On the 4th of April 1968, Martin Luther King Jr. was assassinated on the balcony at the Lorraine Motel in Memphis, Tennessee. A prominent leader of the civil rights movement, King had gone to Tennessee to support a strike by black sanitation workers.
James Earl Ray was soon arrested, his guilty plea incriminating him without the need for a trial. However, within days, Ray claimed that his confession was forced. More fuel was added to the fire when the FBI and CIA confirmed the illegal surveillance of King.
Was Ray Innocent?
In 1999, a mixed-race jury at a civil suit unanimously stated that Martin Luther King Jr.’s assassination resulted from a government conspiracy with the definite involvement of a man named Raoul. The jury also concluded that the mafia and the local, state, and federal government were involved in the assassination, and Ray was simply a scapegoat to take the blame.
James Earl Ray had previously served for the German army post the Second World War, after which he had been charged for petty to serious crimes for which he had served time in prison. After escaping from prison, Ray claims to have become a gunrunner with Raoul. It was Raoul who made Ray buy the gun which was used for the assassination. Ray’s fingerprints were found on the murder weapon that led the police to him. What’s surprising is that after committing a crime as serious as murder, Ray just decided to leave the gun behind with enough evidence to incriminate him.

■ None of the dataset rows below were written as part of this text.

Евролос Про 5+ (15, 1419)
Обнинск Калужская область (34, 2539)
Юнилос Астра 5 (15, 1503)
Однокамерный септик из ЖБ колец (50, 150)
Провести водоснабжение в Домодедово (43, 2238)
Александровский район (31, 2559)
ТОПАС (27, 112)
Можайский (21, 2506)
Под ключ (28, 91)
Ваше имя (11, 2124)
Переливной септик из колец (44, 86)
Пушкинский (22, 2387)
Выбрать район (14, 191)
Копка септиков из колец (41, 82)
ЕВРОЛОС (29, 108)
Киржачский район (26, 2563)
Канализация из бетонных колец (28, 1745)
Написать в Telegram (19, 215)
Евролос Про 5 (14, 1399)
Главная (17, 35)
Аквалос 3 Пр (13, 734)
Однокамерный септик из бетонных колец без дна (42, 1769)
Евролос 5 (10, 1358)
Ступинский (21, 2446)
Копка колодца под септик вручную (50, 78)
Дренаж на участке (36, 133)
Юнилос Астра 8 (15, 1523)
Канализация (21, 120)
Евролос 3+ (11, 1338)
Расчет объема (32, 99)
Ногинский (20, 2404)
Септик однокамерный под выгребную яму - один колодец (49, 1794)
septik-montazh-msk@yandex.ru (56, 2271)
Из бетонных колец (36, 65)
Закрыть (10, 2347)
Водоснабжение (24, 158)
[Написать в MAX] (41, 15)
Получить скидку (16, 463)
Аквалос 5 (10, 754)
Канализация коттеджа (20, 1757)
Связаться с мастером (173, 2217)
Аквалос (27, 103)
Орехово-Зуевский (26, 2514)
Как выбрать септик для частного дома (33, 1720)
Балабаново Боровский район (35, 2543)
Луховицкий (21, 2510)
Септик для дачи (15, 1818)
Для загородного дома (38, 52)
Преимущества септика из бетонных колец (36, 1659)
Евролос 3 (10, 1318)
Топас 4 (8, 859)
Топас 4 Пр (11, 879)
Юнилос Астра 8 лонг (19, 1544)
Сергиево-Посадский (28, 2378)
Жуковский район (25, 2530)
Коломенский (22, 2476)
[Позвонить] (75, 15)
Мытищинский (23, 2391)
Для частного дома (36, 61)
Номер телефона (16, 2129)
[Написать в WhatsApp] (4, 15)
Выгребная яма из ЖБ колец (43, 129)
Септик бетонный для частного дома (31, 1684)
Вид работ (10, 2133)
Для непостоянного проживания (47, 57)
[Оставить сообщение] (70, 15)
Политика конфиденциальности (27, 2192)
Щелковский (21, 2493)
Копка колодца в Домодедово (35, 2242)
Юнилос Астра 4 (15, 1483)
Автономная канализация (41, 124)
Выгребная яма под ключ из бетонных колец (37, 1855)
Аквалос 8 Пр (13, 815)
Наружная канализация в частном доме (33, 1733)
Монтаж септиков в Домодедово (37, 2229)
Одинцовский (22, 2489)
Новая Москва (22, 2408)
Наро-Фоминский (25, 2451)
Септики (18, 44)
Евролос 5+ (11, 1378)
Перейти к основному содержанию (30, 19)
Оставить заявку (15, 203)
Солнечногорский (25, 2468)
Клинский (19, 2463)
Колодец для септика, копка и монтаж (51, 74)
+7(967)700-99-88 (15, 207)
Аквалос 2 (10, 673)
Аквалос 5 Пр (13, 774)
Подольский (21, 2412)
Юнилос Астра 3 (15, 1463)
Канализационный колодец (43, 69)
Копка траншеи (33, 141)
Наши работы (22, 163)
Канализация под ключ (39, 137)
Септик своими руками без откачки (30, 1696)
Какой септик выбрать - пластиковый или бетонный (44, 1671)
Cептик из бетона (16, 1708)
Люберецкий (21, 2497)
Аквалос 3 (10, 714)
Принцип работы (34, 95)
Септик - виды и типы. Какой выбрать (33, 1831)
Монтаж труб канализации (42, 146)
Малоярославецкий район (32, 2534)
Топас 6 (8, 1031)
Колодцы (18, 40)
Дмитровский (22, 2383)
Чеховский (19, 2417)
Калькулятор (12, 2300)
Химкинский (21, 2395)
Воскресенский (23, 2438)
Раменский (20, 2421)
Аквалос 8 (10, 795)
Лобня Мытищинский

Ray’s guilty plea saved him from the death penalty but sentenced him to 99 years in prison. During the sentencing trial, Ray said that his guilty plea did not necessarily mean that there weren’t others involved in a larger conspiracy. Ray soon recanted his plea but in vain. He died in prison due to medical complications from Hepatitis C.
Discrepancies Support A Conspiracy
The ballistic tests to link the weapon found to the bullet shot were inconclusive. Twelve bullets were tested, but as ballistics expert Robert Hathaway concluded, the killing bullet didn’t have the same reference points found on the fired test bullets.
When Martin Luther King Jr. arrived in Memphis, the Memphis Police Department (MPD) had assigned two detectives for King’s surveillance and four police officers for his protection. However, the officers were later recalled to the station. One of the four officers, Inspector Tines, had noted that they were not given any reason for the recall. The MPD had infiltrated the Invaders, a local black militant group in charge of protection for King. The MPD, in turn, was infiltrated by the FBI (as many as five paid informants), which claimed that the station had an “excellent vantage point” of the Lorraine Motel.
Furthermore, the MPD successfully destroyed the crime scene the day following the assassination after an eyewitness, Solomon Jones, recorded his statement the night of the crime.
FBI Involvement
Martin Luther King Jr. was under strict surveillance by the FBI ever since his participation in the Montgomery Bus Boycott in 1956. The Director of the FBI called King “the most notorious liar in the country.” The wiretapping of his phone began in 1963 after the FBI convinced President Kennedy that King was a Communist.
On November 21, 1964, the Kings received a package (suspected to have been from the FBI deputy director, William C. Sullivan) that included a sex tape and a letter. The sex tape was meant for King’s wife, Coretta, a clear attempt to break up their marriage. The letter called King a “colossal fraud” and strongly suggested that King needed to do something to make up for being a fraud. Martin Luther King Jr. interpreted it as a clear threat for him, urging him to commit suicide. The letter also said that King was “done” and that his “end was approaching.”
The Aftermath Of The Assassination Of Martin Luther King Jr.
In 1993, Loyd Jowers confessed on ABC News that mobster Frank Liberto paid him $100,000 to aid in the assassination of Martin Luther King Jr. Jowers ran a coffee shop on the first floor of the rooming house from where King was shot (allegedly) by Ray. In the 1999 civil suit, Jowers testified that Ray was innocent and Memphis Police Officer Earl Clark was the real shooter.
While Martin Luther King Jr.’s family believed that Ray was innocent and was vocal about wanting justice for him, nothing ever came out of it. The FBI involvement remains a suspicion, albeit a strong one. Raoul’s identity remains a mystery, and Ray legally remains a murderer despite more than enough evidence that says otherwise. All that can be said is that the world lost a leader owing to a conspiracy that remains, to this day, a mystery.